Chair of the Expert Group, Kamel Jendoubi, says civilians are being deprived of their right to affordable medical care. This, he says, is because the warring parties are attacking hospitals and medical units and targeting health personnel with abandon.
“As COVID-19 spreads throughout the country, Yemen is facing an emergency within an emergency, as the remaining half of the health facilities that are operational in Yemen are underequipped to cope with the disease … the children of Yemen continue to endure the misery of a war inflicted by the parties to the conflict, assisted by other states. Their plight has largely been ignored by the international community,” Jendoubi said.
The experts say nearly 2.3 million young children are expected to suffer acute malnutrition this year. They say 400,000 of them may die if they do not receive urgent treatment.

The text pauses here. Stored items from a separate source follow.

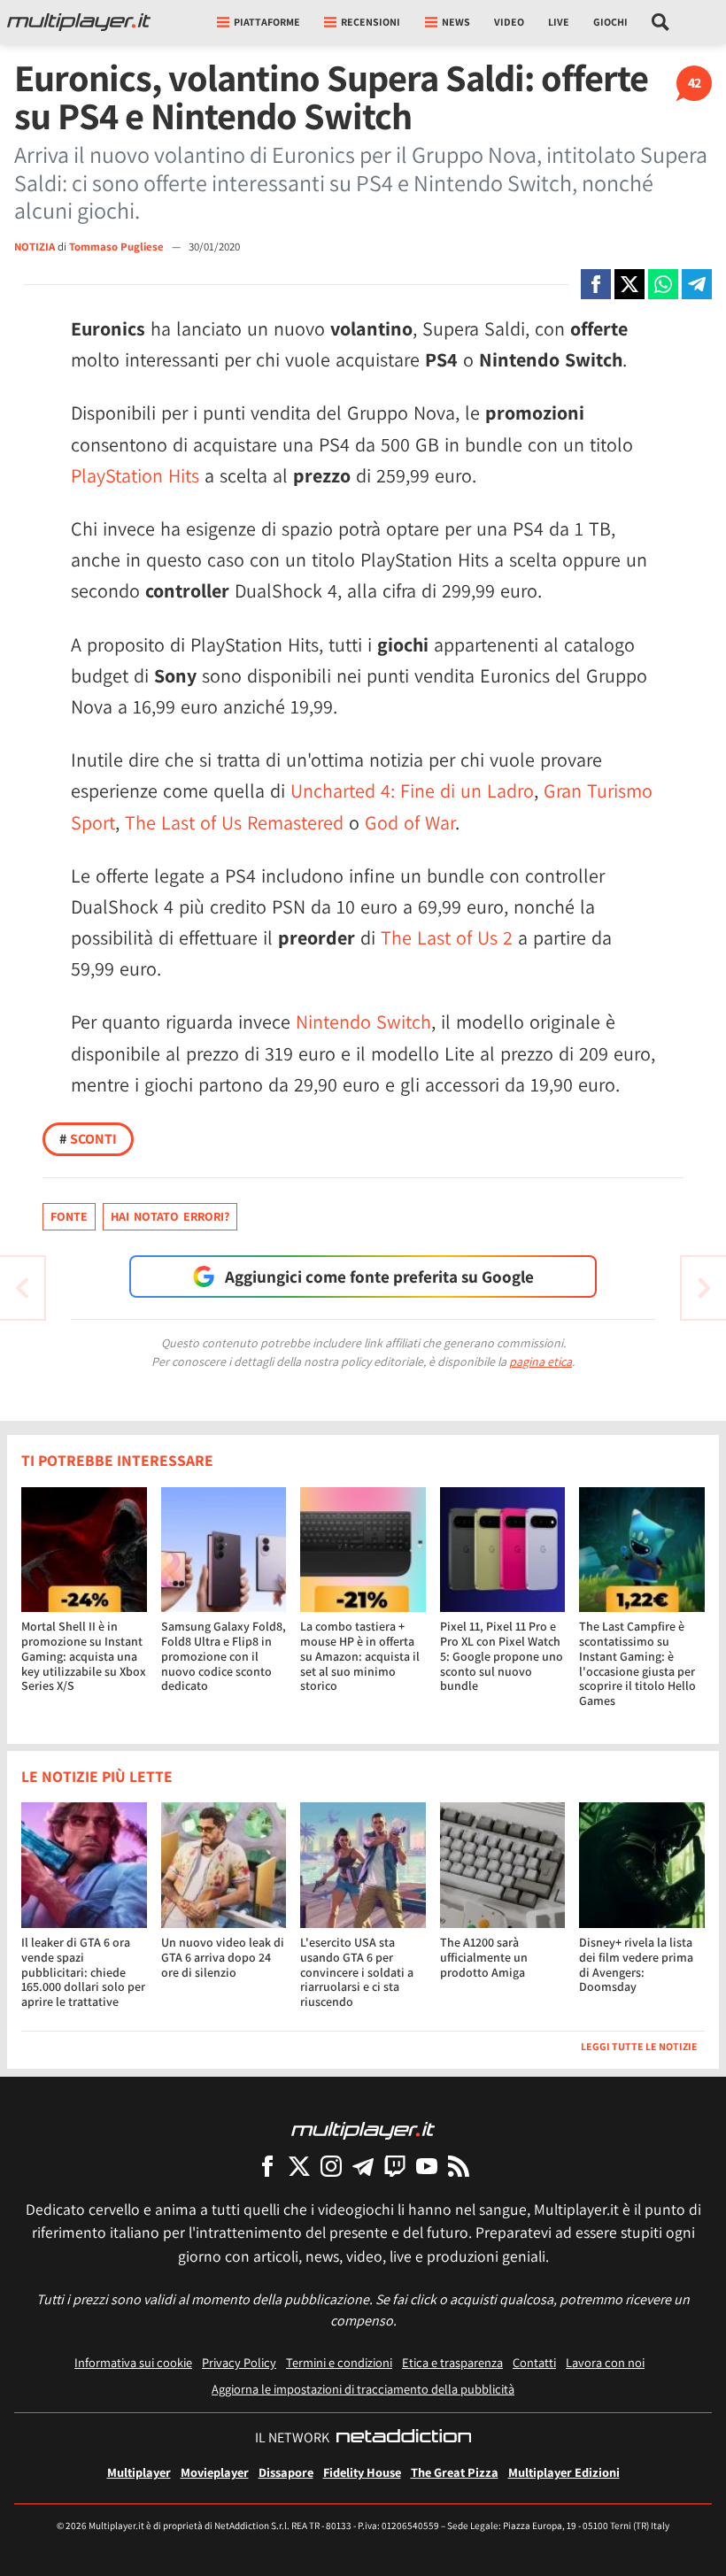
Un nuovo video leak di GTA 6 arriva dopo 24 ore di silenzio (222, 1957)
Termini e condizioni (339, 2362)
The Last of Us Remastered (234, 822)
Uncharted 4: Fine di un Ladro (412, 790)
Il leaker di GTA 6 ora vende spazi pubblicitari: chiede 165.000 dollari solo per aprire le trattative (83, 1971)
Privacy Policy (239, 2362)
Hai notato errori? (170, 1216)
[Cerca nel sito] (661, 22)
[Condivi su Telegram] (697, 284)
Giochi (610, 21)
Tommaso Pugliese (117, 246)
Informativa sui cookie (133, 2362)
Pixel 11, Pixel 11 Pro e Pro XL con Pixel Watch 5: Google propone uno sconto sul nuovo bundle (501, 1655)
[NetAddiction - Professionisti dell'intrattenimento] (403, 2438)
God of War (410, 822)
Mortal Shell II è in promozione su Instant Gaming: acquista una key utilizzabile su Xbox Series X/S (83, 1655)
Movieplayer (215, 2472)
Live (558, 21)
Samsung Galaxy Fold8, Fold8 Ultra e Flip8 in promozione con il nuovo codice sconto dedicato (223, 1655)
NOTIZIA (34, 246)
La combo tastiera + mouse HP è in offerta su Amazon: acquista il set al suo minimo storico (360, 1655)
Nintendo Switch (363, 1021)
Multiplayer (139, 2472)
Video (509, 21)
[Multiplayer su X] (299, 2166)
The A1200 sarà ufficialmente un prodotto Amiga (484, 1957)
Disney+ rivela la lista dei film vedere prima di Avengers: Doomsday (636, 1964)
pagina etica (540, 1361)
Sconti (88, 1139)
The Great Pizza (454, 2472)
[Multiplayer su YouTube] (426, 2166)
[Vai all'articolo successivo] (22, 1288)
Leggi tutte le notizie (639, 2046)
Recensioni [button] (370, 21)
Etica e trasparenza (452, 2362)
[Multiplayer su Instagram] (331, 2166)
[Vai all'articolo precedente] (704, 1288)
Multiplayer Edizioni (564, 2472)
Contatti (534, 2362)
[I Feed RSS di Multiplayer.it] (458, 2166)
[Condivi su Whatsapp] (663, 284)
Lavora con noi (605, 2362)
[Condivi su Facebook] (596, 284)
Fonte (69, 1216)
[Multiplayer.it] (79, 22)
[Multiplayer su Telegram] (363, 2166)
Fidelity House (362, 2472)
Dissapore (286, 2472)
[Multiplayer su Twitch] (394, 2166)
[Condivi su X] (629, 284)
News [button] (456, 21)
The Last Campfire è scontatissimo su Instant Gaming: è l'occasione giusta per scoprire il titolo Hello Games (637, 1663)
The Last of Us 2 (447, 937)
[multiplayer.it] (363, 2129)
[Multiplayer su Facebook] (267, 2166)
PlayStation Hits (135, 475)
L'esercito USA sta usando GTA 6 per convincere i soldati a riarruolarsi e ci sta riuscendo (356, 1971)
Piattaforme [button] (267, 21)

They express dismay at the shrinking democratic space in the country. Jendoubi noted restrictions on fundamental freedoms, such as freedom of expression and religion are rising. He said civilians are arbitrarily deprived of liberty, subject to enforced disappearances, and intimidation.
“There are reasonable grounds to believe that all parties to the conflict in Yemen have committed serious crimes, breached international human rights law, and caused an unprecedented humanitarian crisis. The situation has further worsened due to the economic breakdown and permanent damage to public infrastructure occasioned by the war,” Jendoubi said.
Yemen’s ambassador to the U.N. in Geneva, Ali Majawar, rejects the Group of Experts report as lacking objectivity and distorting the humanitarian situation in the country. He said the report is rife with contradictions and not based on information from reliable sources.
He accused the experts of lacking neutrality, saying the report does not take into account information presented by his government. Nor, he added, does it document Houthi violations against civilians.